Sylvie Montard - 17 mars 2021


Crédit : ESO/M. Kornmesser

Il y a des milliards d'années, selon les preuves géologiques, une eau abondante a coulé sur Mars, formant des lacs et des océans profonds. Une nouvelle recherche financée par la NASA montre qu'une quantité importante de cette eau (entre 30 et 99%) est restée piégée dans les minéraux de la croûte de Mars, remettant en question la théorie actuelle selon laquelle, en raison de la faible gravité de la planète rouge, son eau s'est échappée dans l'espace.
 
Dans sa jeunesse, Mars avait suffisamment d'eau pour couvrir toute la planète d'un océan d'environ 100 à 1500 mètres de profondeur, soit l'équivalent de la moitié de l'océan Atlantique. Alors qu'une partie de cette eau a indéniablement disparu de Mars via une fuite atmosphérique, les nouvelles découvertes, publiées dans le dernier numéro de Science, concluent que ce volume d'eau est loin d'être majoritaire.


Vue d'artiste de Mars telle qu'elle était il y a quatre milliards d'années (Crédit: ESO/M. Kornmesser/N. Risinger)

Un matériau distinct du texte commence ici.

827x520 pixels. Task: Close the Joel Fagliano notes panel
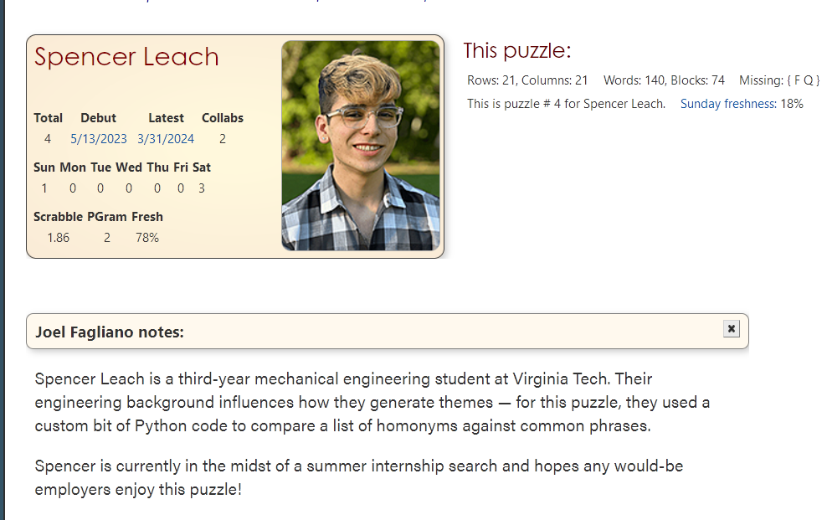click(x=732, y=329)
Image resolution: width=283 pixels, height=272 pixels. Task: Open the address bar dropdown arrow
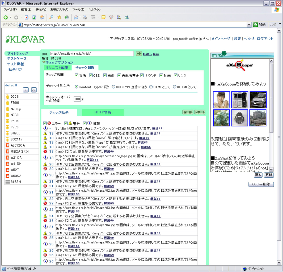(x=249, y=25)
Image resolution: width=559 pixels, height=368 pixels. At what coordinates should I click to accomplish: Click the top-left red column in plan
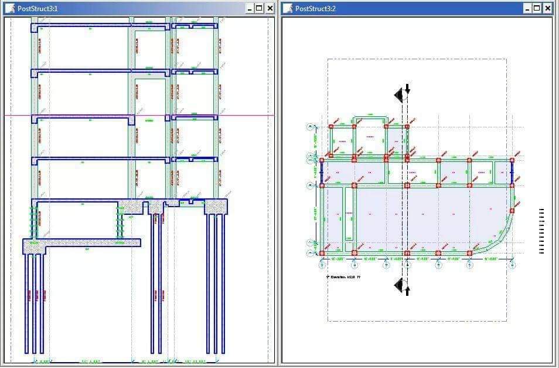[x=331, y=126]
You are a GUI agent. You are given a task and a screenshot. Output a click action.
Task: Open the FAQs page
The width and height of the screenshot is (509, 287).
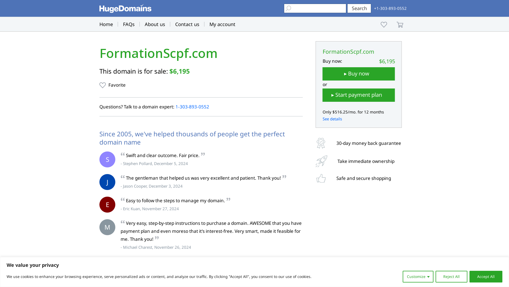click(x=129, y=24)
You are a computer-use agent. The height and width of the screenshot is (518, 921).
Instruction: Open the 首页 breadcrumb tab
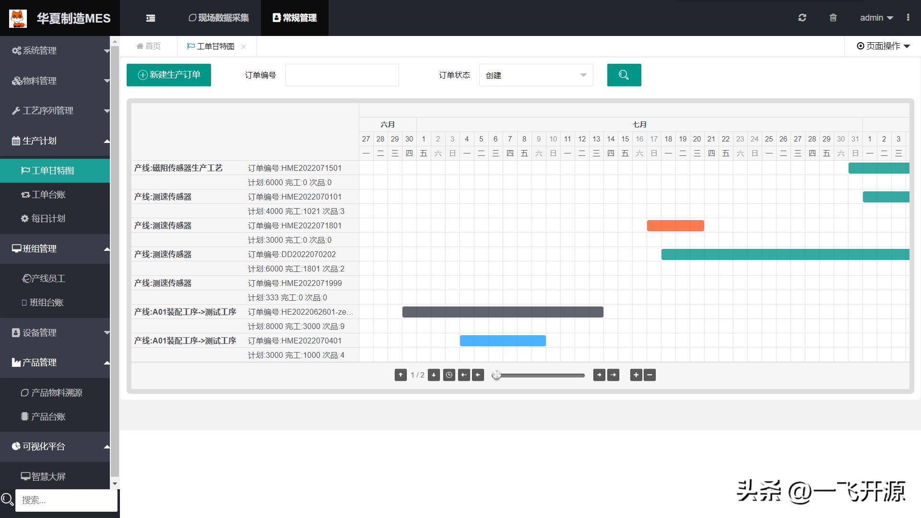pyautogui.click(x=149, y=46)
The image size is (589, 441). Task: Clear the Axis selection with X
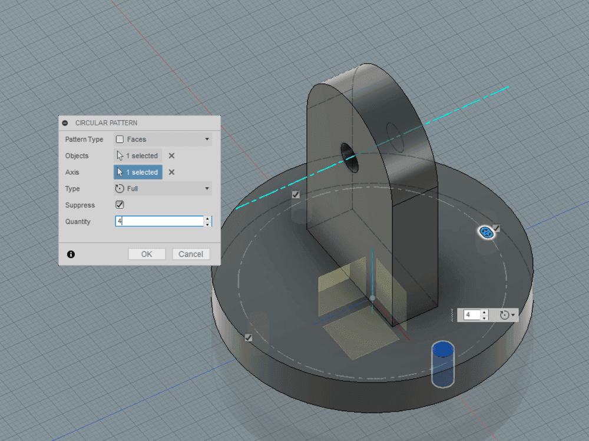point(171,173)
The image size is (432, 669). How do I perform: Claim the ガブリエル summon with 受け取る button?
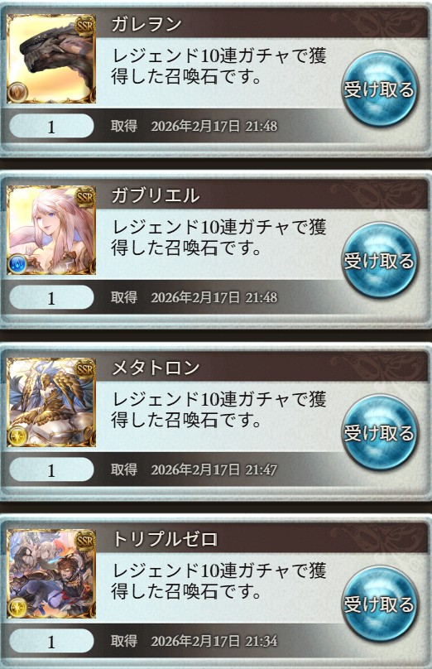(379, 261)
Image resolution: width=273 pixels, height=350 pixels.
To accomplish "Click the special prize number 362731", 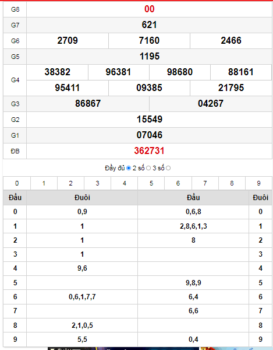I will 149,151.
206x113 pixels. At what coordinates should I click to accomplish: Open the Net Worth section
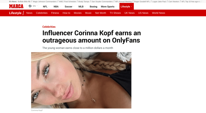click(101, 13)
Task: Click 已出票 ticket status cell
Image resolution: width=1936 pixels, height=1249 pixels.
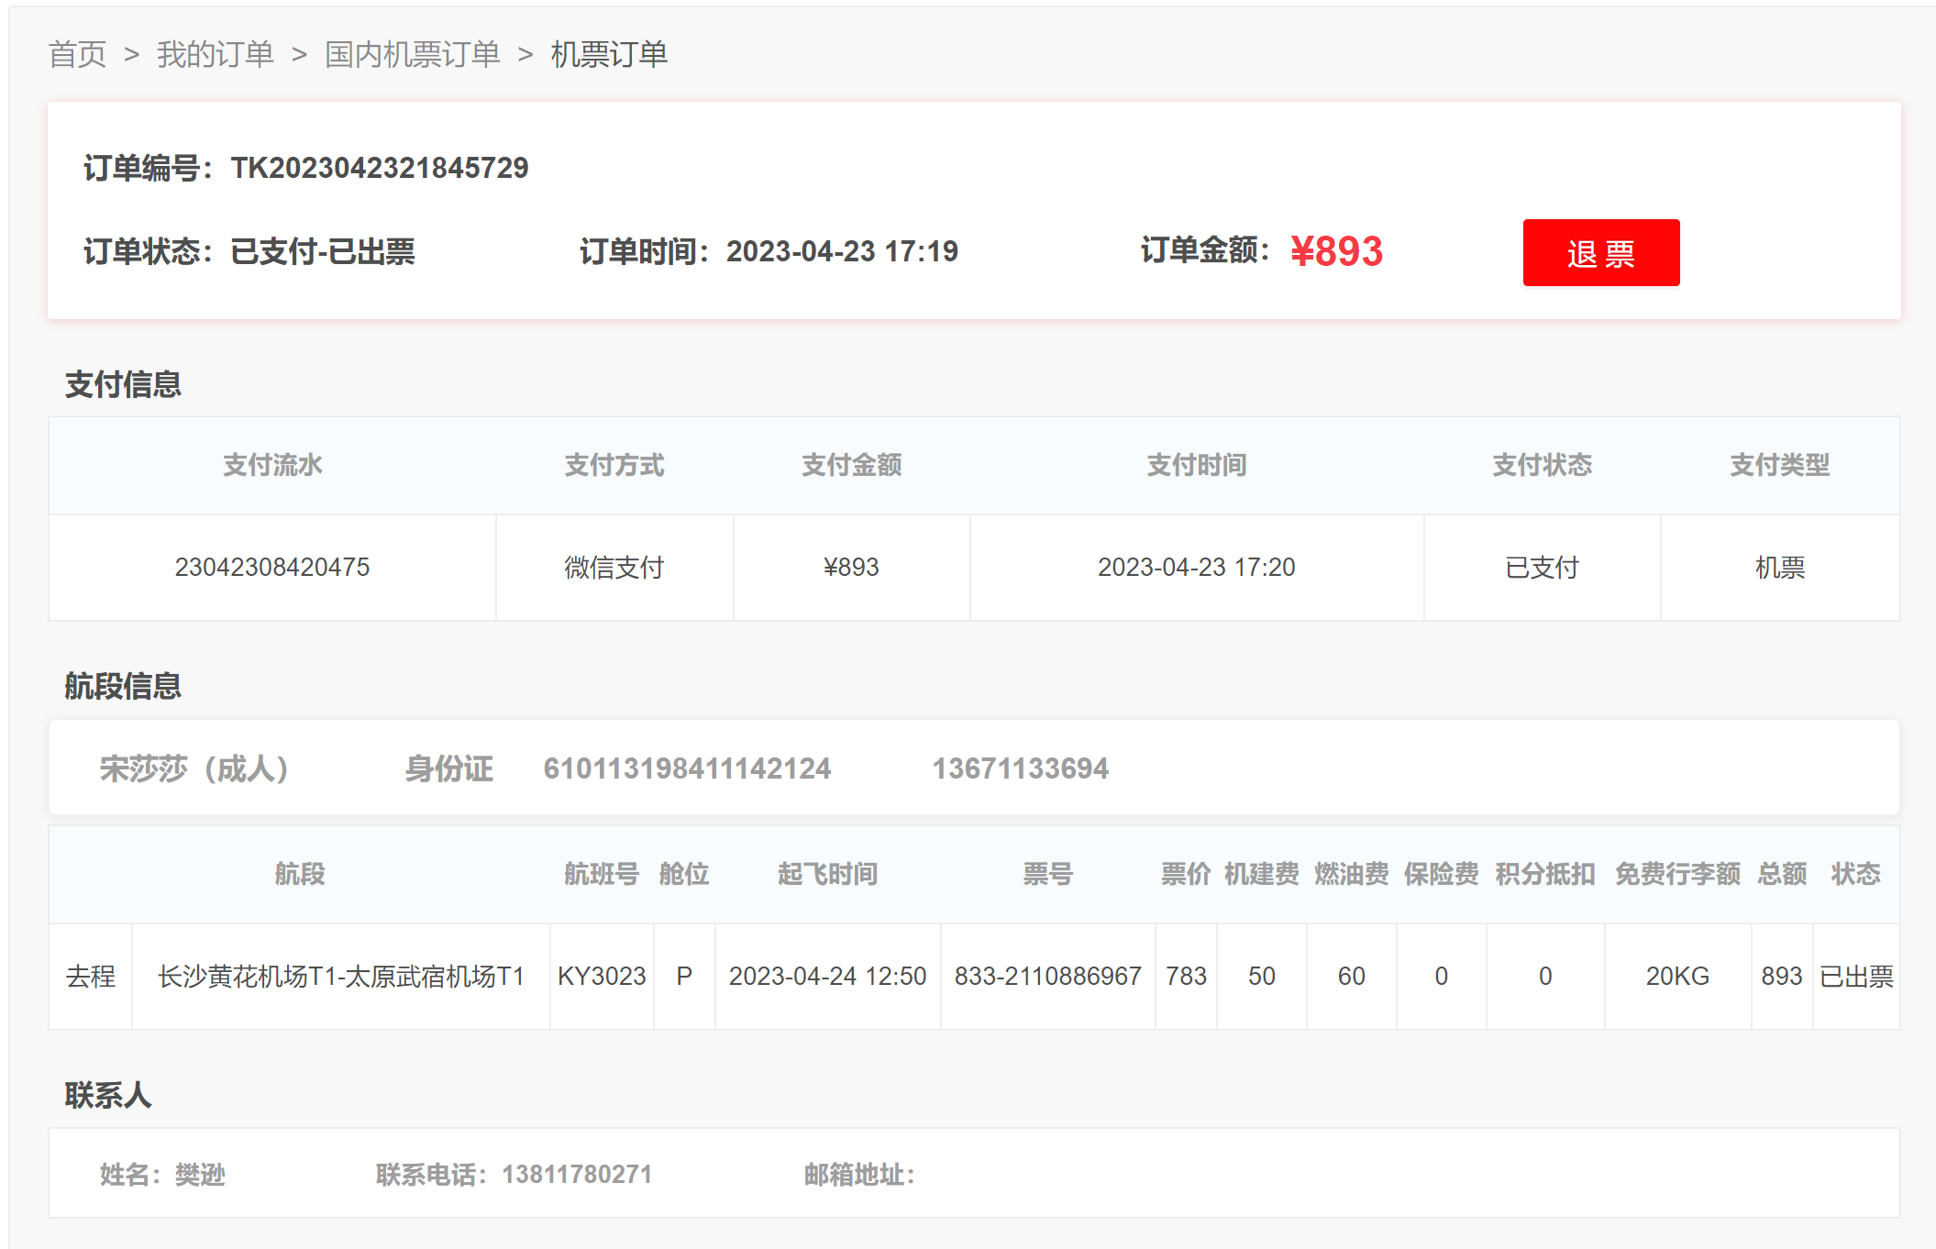Action: (1856, 977)
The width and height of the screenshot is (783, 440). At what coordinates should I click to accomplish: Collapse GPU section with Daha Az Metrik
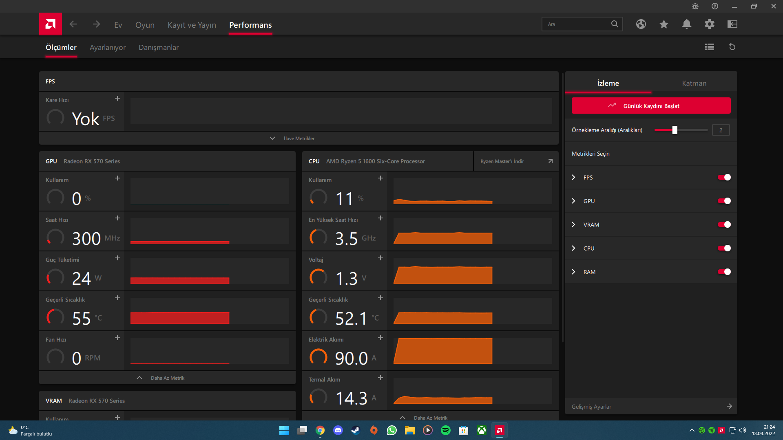click(167, 378)
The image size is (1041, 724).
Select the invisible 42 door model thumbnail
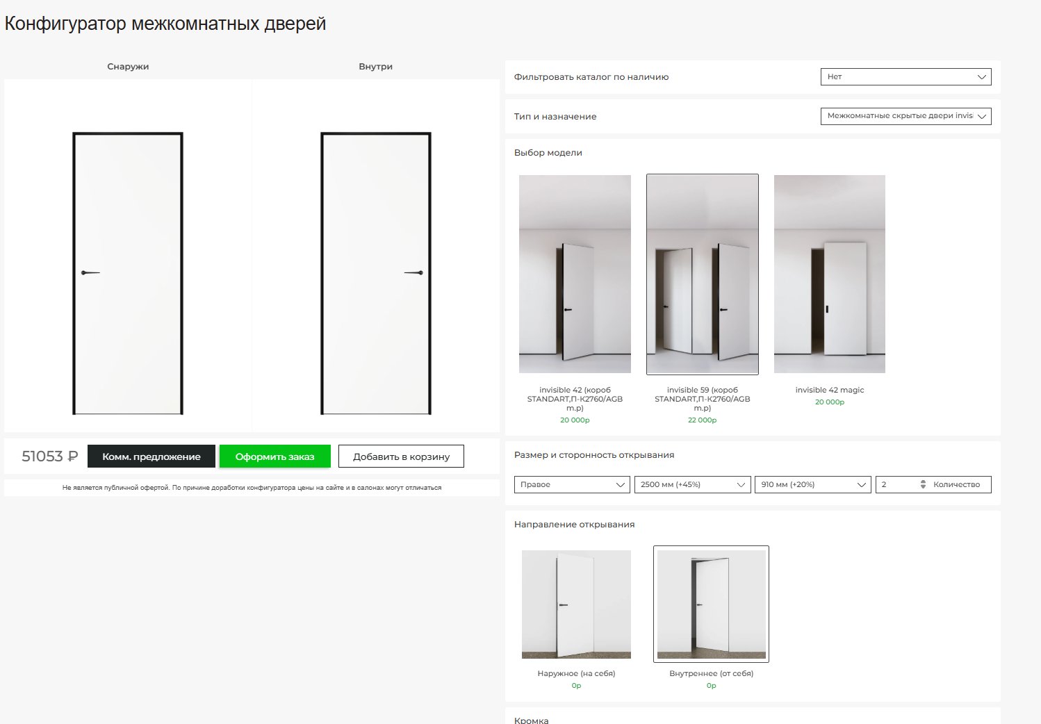pos(575,274)
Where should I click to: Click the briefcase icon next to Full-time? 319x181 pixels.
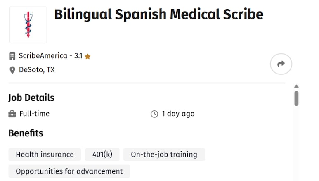(x=12, y=114)
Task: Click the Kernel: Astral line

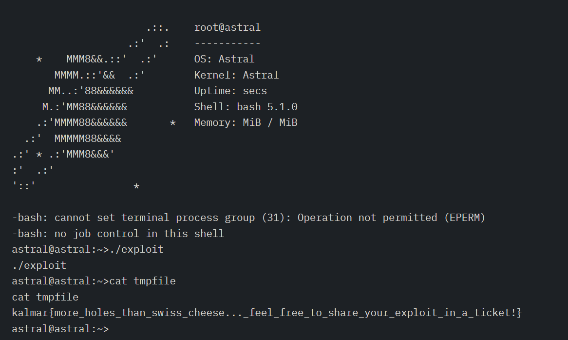Action: pyautogui.click(x=236, y=75)
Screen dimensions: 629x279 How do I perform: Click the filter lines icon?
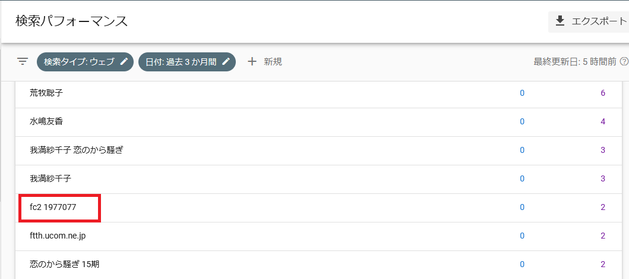[23, 61]
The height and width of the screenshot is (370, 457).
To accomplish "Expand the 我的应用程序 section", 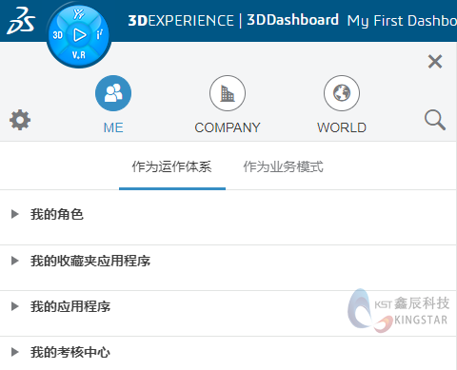I will pyautogui.click(x=228, y=307).
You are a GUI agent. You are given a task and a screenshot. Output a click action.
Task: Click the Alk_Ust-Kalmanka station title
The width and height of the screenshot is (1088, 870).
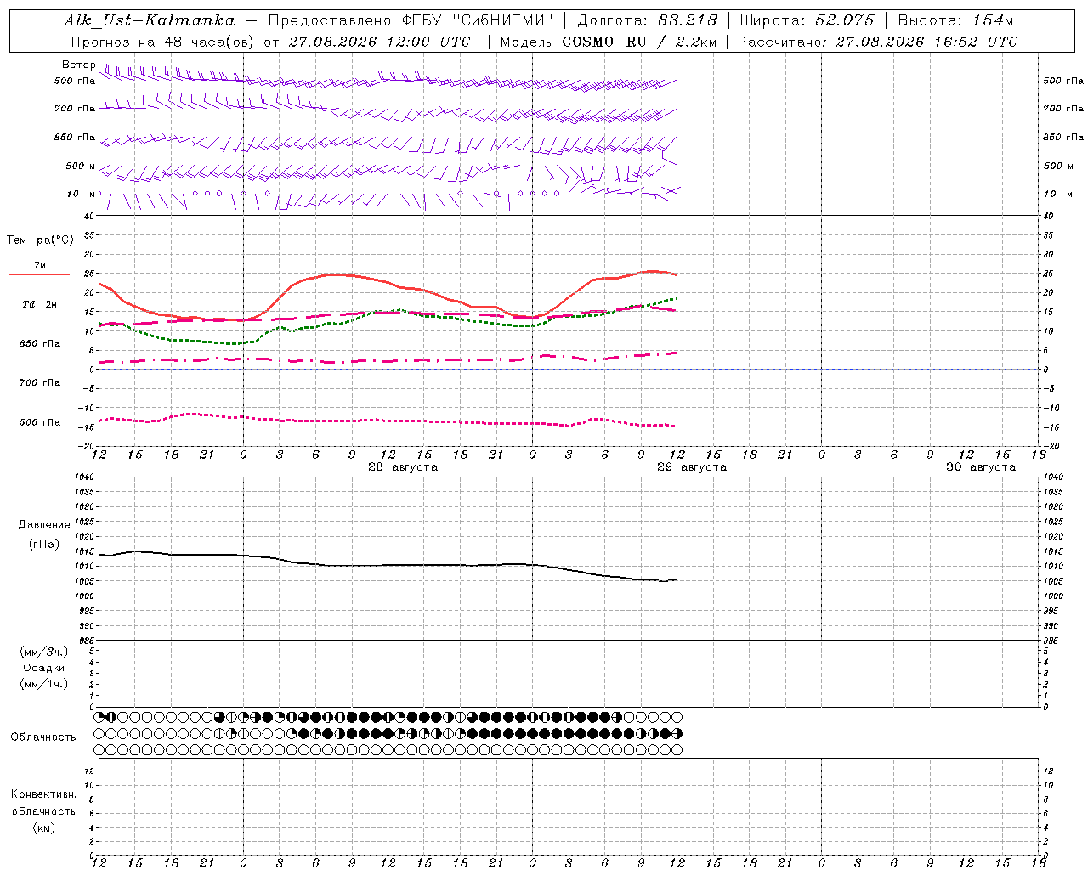(x=150, y=20)
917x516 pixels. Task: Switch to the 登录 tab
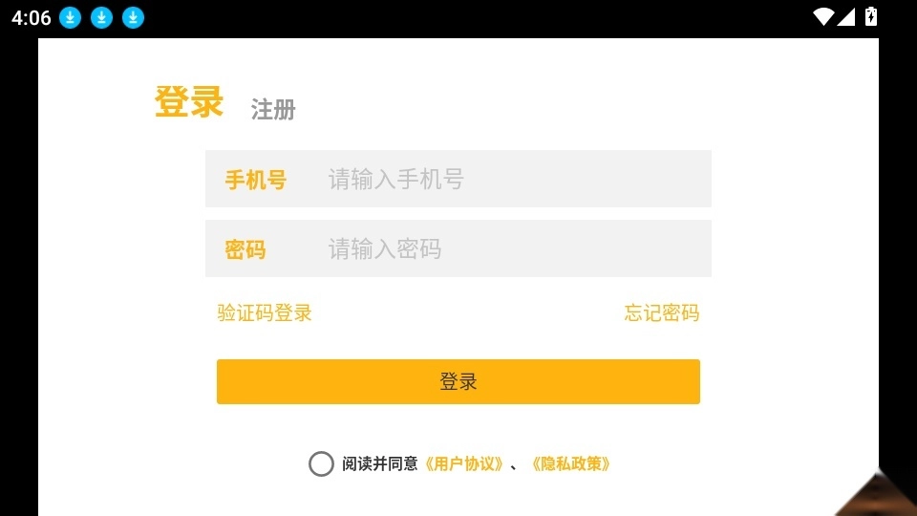(189, 102)
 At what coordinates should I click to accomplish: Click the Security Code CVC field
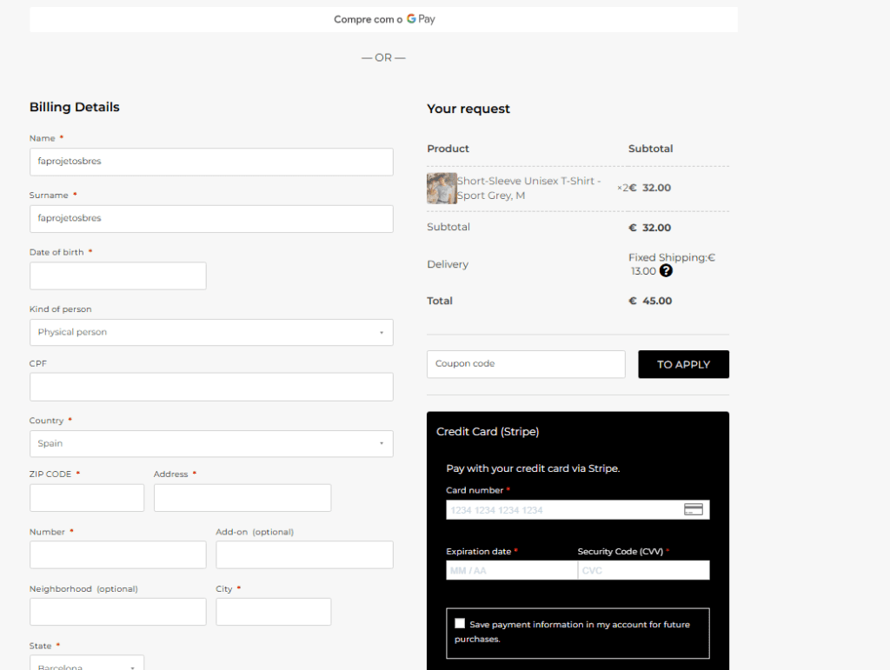[x=644, y=570]
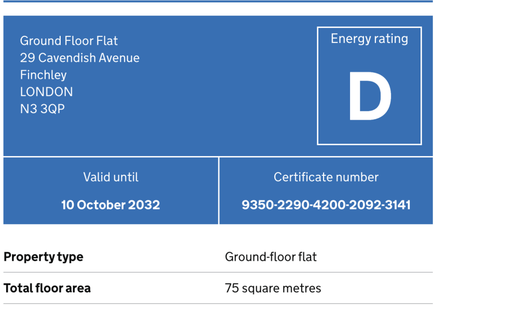Viewport: 531px width, 321px height.
Task: Click the large energy rating letter D
Action: coord(370,96)
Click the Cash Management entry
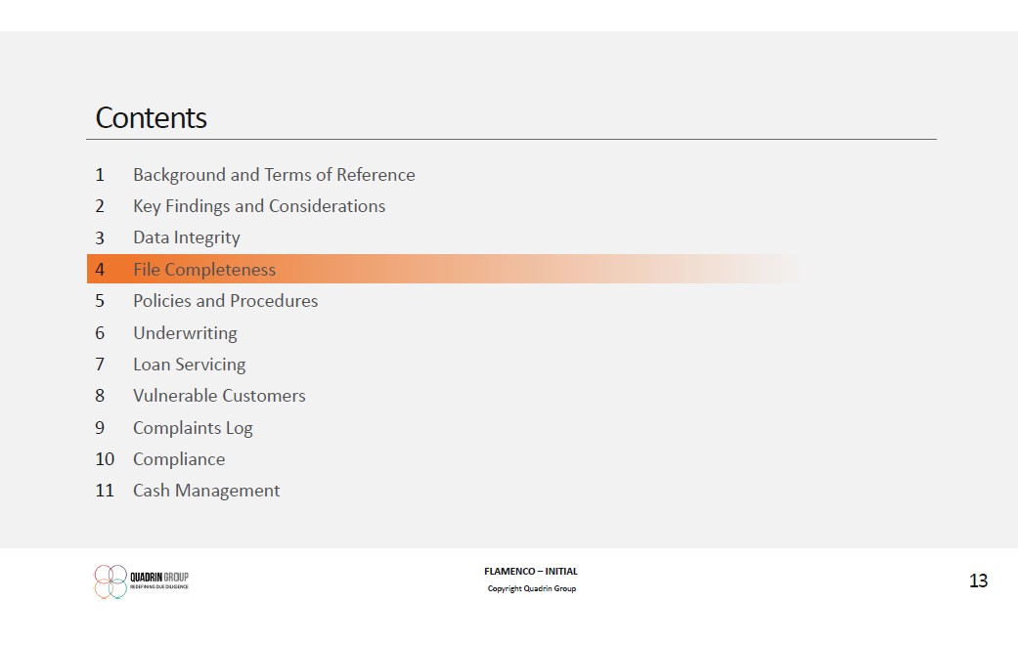This screenshot has height=645, width=1018. point(206,491)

Les résultats ont été présentés à la 52ème Conférence sur les sciences lunaires et planétaires (du 15 au 19 mars 2021), par des professeurs et des étudiants de Caltech et de la NASA. Selon eux, l'évasion atmosphérique n'explique pas complètement les données sur la quantité d'eau qui existait réellement sur Mars.
L'équipe de recherche a intégré les données de plusieurs missions du programme d'exploration de Mars de la NASA et des travaux de laboratoire sur les météorites. Plus précisément, l'équipe a étudié la quantité d'eau sur la planète rouge au fil du temps sous toutes ses formes (vapeur, liquide et glace) et la composition chimique de l'atmosphère et de la croûte martienne, en regardant en particulier le rapport deutérium/hydrogène (D/H).
 
Alors que l'eau est composée d'hydrogène et d'oxygène, tous les atomes d'hydrogène ne sont pas égaux. La grande majorité des atomes d'hydrogène n'ont qu'un seul proton dans le noyau atomique, tandis qu'une infime fraction (environ 0,02%) existe sous forme de deutérium, ou hydrogène dit «lourd», qui contient un proton et un neutron.
L'hydrogène plus léger échappe à la gravité de la planète dans l'espace beaucoup plus facilement que son homologue plus dense. Pour cette raison, la perte d'eau d'une planète via la haute atmosphère laisserait un signe révélateur sur le rapport deutérium/hydrogène dans l'atmosphère de la planète. Autrement dit, il devrait y avoir une très grande quantité de deutérium sur Mars, ce qui n'est pas le cas.


Le limbe atmosphérique de Mars saisi par l'orbiteur de la mission Viking 1 (Crédit: NASA)

Lorsque l'eau interagit avec la roche, l'altération chimique forme des argiles et d'autres minéraux hydratés. Ce processus se produit aussi bien sur Terre que sur Mars. Sur Terre, la vieille croûte fond continuellement dans le manteau et forme une nouvelle croûte aux limites des plaques tectoniques, recyclant l'eau et d'autres molécules dans l'atmosphère par le volcanisme. Mars, cependant, n'a pas de plaques tectoniques, et donc le «séchage» de la surface, une fois qu'il se produit, est permanent. La quantité d'eau emprisonnée dans le sol de Mars serait donc beaucoup plus importante que celle qui s'est évaporée dans l'espace.